Admittedly a BGP setup is way more complex that I would ever need in a homelab setup, and frankly it’s way over my head in terms of networks knowledge. So, I’ll stick to a default L2 setup in the chapter below.
How to setup MetalLB in microk8s
For all the lengthly preamble above, setting up metallb in ubuntu/microk8s environment is actually dead simple. It’s just one command:
sudo microk8s enable metallbWhen you run it, it will ask to give it an IP addresses range that it will later hand over to services. And that is a bit more complicated topic than the installation itself.
Long story short, the way L2 IPs advertisement works, it only affects devices within the same subnetwork. Most household routers would have their DHCP setup to the 192.168.XXX.* range with a net mask set to 255.255.255.0. Meaning that only the devices with IPs within the 192.168.XXX.* range will see the L2 addresses advertisement.
For example if the router network works with the 192.168.66.* range, the IP addresses that you give to MetalLB will have to come from that same range. Using say 192.168.67.* won’t work. I mean, technically it could, say if you set your net mask to 255.255.0.0, but that’s a whole another can of worms that I don’t want to open.

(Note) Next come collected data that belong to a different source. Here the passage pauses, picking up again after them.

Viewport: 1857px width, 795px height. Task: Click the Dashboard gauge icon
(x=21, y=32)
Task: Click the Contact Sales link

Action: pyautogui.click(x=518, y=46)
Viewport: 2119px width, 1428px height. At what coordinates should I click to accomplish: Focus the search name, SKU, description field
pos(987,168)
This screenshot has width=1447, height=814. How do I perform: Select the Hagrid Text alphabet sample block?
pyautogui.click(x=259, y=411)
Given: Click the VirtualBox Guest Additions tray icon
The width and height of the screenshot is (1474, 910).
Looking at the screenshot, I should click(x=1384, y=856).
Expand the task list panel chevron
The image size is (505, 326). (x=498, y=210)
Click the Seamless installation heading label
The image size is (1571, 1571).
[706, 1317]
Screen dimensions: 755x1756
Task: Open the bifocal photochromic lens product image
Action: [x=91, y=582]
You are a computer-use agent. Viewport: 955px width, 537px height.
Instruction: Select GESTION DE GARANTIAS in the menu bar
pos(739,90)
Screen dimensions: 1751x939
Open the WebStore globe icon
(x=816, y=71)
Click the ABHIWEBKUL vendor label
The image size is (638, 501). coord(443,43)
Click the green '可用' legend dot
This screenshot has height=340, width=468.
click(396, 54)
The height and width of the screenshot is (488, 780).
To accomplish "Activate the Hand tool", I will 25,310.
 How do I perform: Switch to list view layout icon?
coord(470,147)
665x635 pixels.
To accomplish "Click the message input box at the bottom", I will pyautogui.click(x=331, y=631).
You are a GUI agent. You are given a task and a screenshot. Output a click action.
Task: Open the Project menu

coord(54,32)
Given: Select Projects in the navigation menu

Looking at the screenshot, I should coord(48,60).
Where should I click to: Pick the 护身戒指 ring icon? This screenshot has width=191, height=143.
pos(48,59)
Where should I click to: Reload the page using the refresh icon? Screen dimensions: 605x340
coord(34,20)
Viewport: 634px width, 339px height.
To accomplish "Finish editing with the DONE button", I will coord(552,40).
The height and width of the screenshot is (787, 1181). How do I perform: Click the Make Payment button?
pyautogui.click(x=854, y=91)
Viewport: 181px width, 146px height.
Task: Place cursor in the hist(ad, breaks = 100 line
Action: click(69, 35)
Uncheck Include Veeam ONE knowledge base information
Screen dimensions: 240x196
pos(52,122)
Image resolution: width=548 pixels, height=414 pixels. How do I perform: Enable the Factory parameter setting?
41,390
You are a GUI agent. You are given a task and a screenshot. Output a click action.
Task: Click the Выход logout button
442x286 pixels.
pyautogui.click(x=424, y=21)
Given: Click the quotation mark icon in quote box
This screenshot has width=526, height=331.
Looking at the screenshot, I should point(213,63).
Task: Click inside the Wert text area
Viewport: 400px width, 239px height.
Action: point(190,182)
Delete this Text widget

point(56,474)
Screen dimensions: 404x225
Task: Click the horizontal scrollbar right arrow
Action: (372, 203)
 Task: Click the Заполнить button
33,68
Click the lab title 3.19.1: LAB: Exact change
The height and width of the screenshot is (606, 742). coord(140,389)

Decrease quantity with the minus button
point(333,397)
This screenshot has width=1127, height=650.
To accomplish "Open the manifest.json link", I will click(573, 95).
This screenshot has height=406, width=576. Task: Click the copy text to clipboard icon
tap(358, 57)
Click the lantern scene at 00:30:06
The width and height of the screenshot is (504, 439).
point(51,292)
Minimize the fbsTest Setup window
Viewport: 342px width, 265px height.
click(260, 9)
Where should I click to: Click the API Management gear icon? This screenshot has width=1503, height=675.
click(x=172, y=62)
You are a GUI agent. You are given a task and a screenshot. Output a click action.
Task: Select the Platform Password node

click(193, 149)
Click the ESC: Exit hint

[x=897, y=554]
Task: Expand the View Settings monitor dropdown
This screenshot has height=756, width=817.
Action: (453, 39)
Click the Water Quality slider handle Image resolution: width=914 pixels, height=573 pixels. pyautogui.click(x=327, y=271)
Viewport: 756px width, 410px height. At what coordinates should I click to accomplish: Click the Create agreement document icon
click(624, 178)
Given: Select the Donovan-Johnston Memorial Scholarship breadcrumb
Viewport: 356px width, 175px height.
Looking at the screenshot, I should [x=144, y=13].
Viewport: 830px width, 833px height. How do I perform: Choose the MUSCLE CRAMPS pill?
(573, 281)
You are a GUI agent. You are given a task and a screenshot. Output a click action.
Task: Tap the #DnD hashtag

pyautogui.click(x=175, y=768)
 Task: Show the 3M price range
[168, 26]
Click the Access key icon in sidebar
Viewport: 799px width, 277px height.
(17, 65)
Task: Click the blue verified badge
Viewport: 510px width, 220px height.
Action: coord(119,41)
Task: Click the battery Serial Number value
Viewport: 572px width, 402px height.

The easiest way to set it up is to basically limit DHCP range to say 192.168.66.1 ... 192.168.66.200 and give the rest 55 addresses to MetalLB. Although, frankly you won’t need 55 addresses, you might only use a hand full of them at best, the web ingress controller will only need one and that will probably cover 95% of your use cases.
And that’s more or less that. MetalLB will automatically distribute those IPs to interested services and advertise them to the network. And in case if you’d want to have a predefined IP, say for DNS purposes, you can make the service to ask for that specific address. Here for example my nginx ingress service.
apiVersion: v1
kind: Service
metadata:
name: ingress
namespace: ingress
spec:
selector:
name: nginx-ingress-microk8s
type: LoadBalancer
loadBalancerIP: 192.168.88.44Now, regardless which node actually advertises the IPs, all the port 80/443 traffic hitting that IP address will be directed into my nginx ingress service. Also, it won’t interfere with the actual physical machine IP that my router’s DHCP server assigned to it. Pretty neat, isn’t it?
And that’s all there is to it. It’s not all that complicated as it seemed initially.